Das goldene Dutzend der Film-Saison brachte Rivalitäten auf und neben dem Tennisplatz, Fake-Auftragskiller, wiederauferstandene Fürsten der Finsternis, denkwürdige Roadtrips und einen künftigen Klassiker des Body Horror.

12. Rebel Ridge

Dieser Jeremy Saulnier ist schon so etwas wie die Geheimwaffe des modernen Actionkinos, die stets unter dem Radar fliegt. Mit Rebel Ridge bewies der Regisseur von Blue Ruin und Green Room einmal mehr, dass bei ihm in diesem Metier auch mal eher unbehagliche Gesellschaftsdiagnosen Platz haben dürfen. Sein Rambo-Remix folgte einem schwarzen Ex-Marine (stoisch: Aaron Pierre), der in einer Kleinstadt Opfer eines korrupten Polizeisystems wurde, das Gesetzeslücken nutzt, um im großen Stil abzukassieren. Was folgte, war ein Kampf um Würde und Gerechtigkeit, der nicht nur die Auswüchse solcher Vermögensabschöpfung ins Visier nahm, sondern auch den tief in die Strukturen von Macht und Recht eingewobenen Rassismus. Trotz seiner gewaltvollen Momente blieb dieser schlanke, dicht erzählte Throwback Movie stets gehaltvoll: Lustvoll unterwanderte er das Genre – und wies schließlich sogar über dieses hinaus. Schade, dass er sich nie auf einer Leinwand entfalten durfte, sondern bloß im Algorithmengrab von Netflix verbuddelt wurde. Es bleibt wohl weiter bei „unter dem Radar“…

11. Nosferatu

War dies, gewollt oder ungewollt, der Film, auf den Robert Eggers immer hingearbeitet hat? Die unverwechselbaren ästhetischen und inhaltlichen Signaturen und Spuren von The Witch, The Lighthouse und The Northman sprachen diesbezüglich einfach eine zu deutliche Sprache. Und doch hatten wir es bei diesem auf den allerletzten Metern der Spielzeit 2024 veröffentlichten Gothic-Horror mit einem ganz eigenen, pardon, Biest zu tun. Im Schatten des Klassikers von F.W. Murnau versuchte sich Nosferatu an der Beantwortung einer kniffligen Frage: Lässt sich dem Vampir-Mythos, dem in den letzten Jahren bereits bis zur Unkenntlichkeit das kreative Blut abgezapft wurde, überhaupt noch neues Leben einhauchen? Die Antwort kam in Form eines elaborierten, psychosexuellen Schauerstücks, das eben nicht nur mit erotischen Subtexten spielte, sondern rohe Begierde ostentativ zu Tage förderte. Oder halt die Nacht, durch die man hier an der eiskalten Hand der fulminanten Lily-Rose Depp zwischen Nervenkitzel und fiebrigem Taumel schwankte. Allerspätestens bei der grotesk geilen Schlusseinstellung gefror einem das Blut in den Adern. Man hätte es sich nicht anders gewünscht.

Ausgangsmaterial>
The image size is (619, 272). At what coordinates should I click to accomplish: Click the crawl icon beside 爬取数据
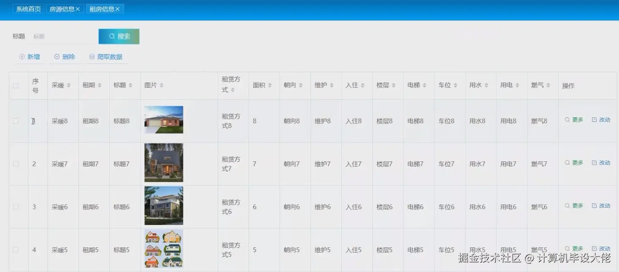click(91, 56)
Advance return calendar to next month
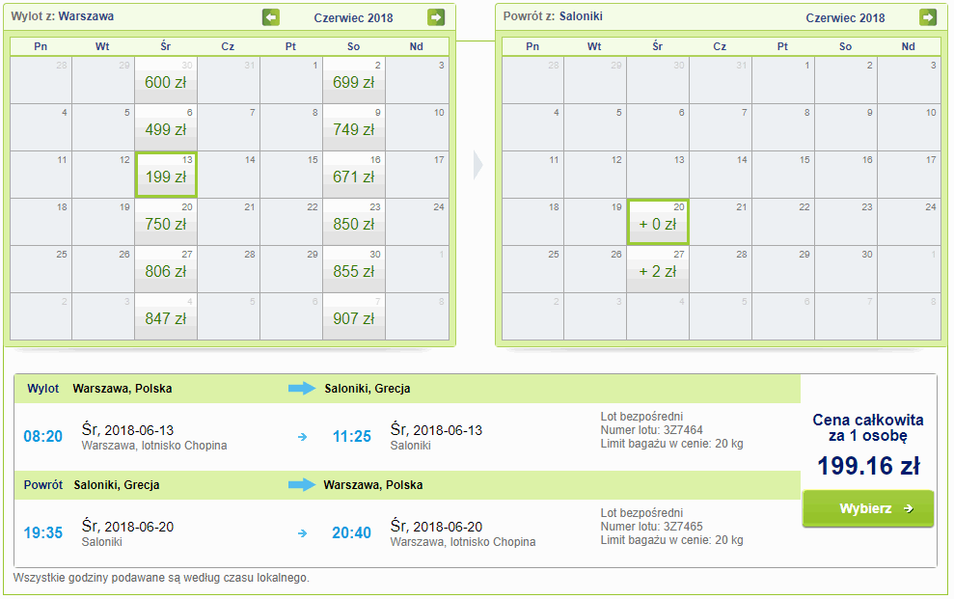The width and height of the screenshot is (954, 599). point(928,17)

Aufgaben>
#1 Welche beiden früheren Filme von Jeremy Saulnier nennt der Text über die Filmsaison?
#2 Setze bitte den Text über die Filmsaison nach seinem letzten Satz fort.
Die Zeilen haben mit dem Text über die Filmsaison nichts zu tun.

Lösungen>
#1 Blue Ruin und Green Room.

#2
10. Strange Darling

Je weniger man vorher über diesen Film weiß, desto stärker ist seine Wirkung: Eine Phrase, die gerne überstrapaziert wird – im Fall von J.T. Mollners filmischem Vexierspiel traf sie allerdings eindeutig den Kern. Hier ist Zurückhaltung in Sachen Spoiler keine PR-Floskel, sondern essentiell. So viel sei dennoch verraten: Die Struktur des Thrillers – ein Puzzle aus nicht chronologisch verbundenen Kapiteln – zwang sein Publikum, die Beziehung der beiden Protagonisten (Willa Fitzgerald und Kyle Gallner) ständig neu zu bewerten. Mit jedem neuen erzählerischen Puzzlestück wurden Erwartungen durchkreuzt, während zugleich das Gesamtbild an Prägnanz gewann. Mit einer beinahe unverschämten Geschmeidigkeit führte Mollner sein Publikum an der Nase herum: Strange Darling glich einem Prisma, das aus jedem Blickwinkel ein anderes Bild offenbarte. Hier war wirklich nichts so, wie es auf den ersten Blick schien – und genau darin lag der teuflische Reiz dieser Produktion.

9. Hit Man

Ironie des Schicksals: Ausgerechnet Netflix, wo Richard Linklaters Animationsfilm Apollo 10 ½ zuletzt weitgehend unbeachtet im Streaming-Orbit verglühte, wurde (in den USA) zur Bühne seines glorreichen Comebacks. Mit einer Krimikomödie, die in bester Linklater-Manier Tiefgang und Leichtigkeit vereint, lieferte der Regisseur einen veritablen Publikumserfolg ab. Im Fokus: Identität und Wandel – Themen, die in der Geschichte des unscheinbaren Philosophieprofessors Gary Johnson ihren Dreh- und Angelpunkt fanden. Hollywoods neuer Dream Boy Glen Powell verkörperte Johnson, der sich für die Polizei als Auftragskiller ausgab: ein Doppelleben, das ihn nicht nur beruflich, sondern auch privat neu erfand. Hier hatte es einen cleverer Tanz auf der Linie zwischen Noir und RomCom – mit 1A-Twists, einem elektrisierenden Techtelmechtel zwischen Gary und Adria Arjonas Madison und einer Prise schelmischem Humor, mit dem die Grenze zwischen Realität und Rollenspiel ausgelotet wurde. Ja, diese schlaue, sexy und auch inspirierende Geschichte über den Mut zum Neuanfang war tatsächlich ein Hit, Man.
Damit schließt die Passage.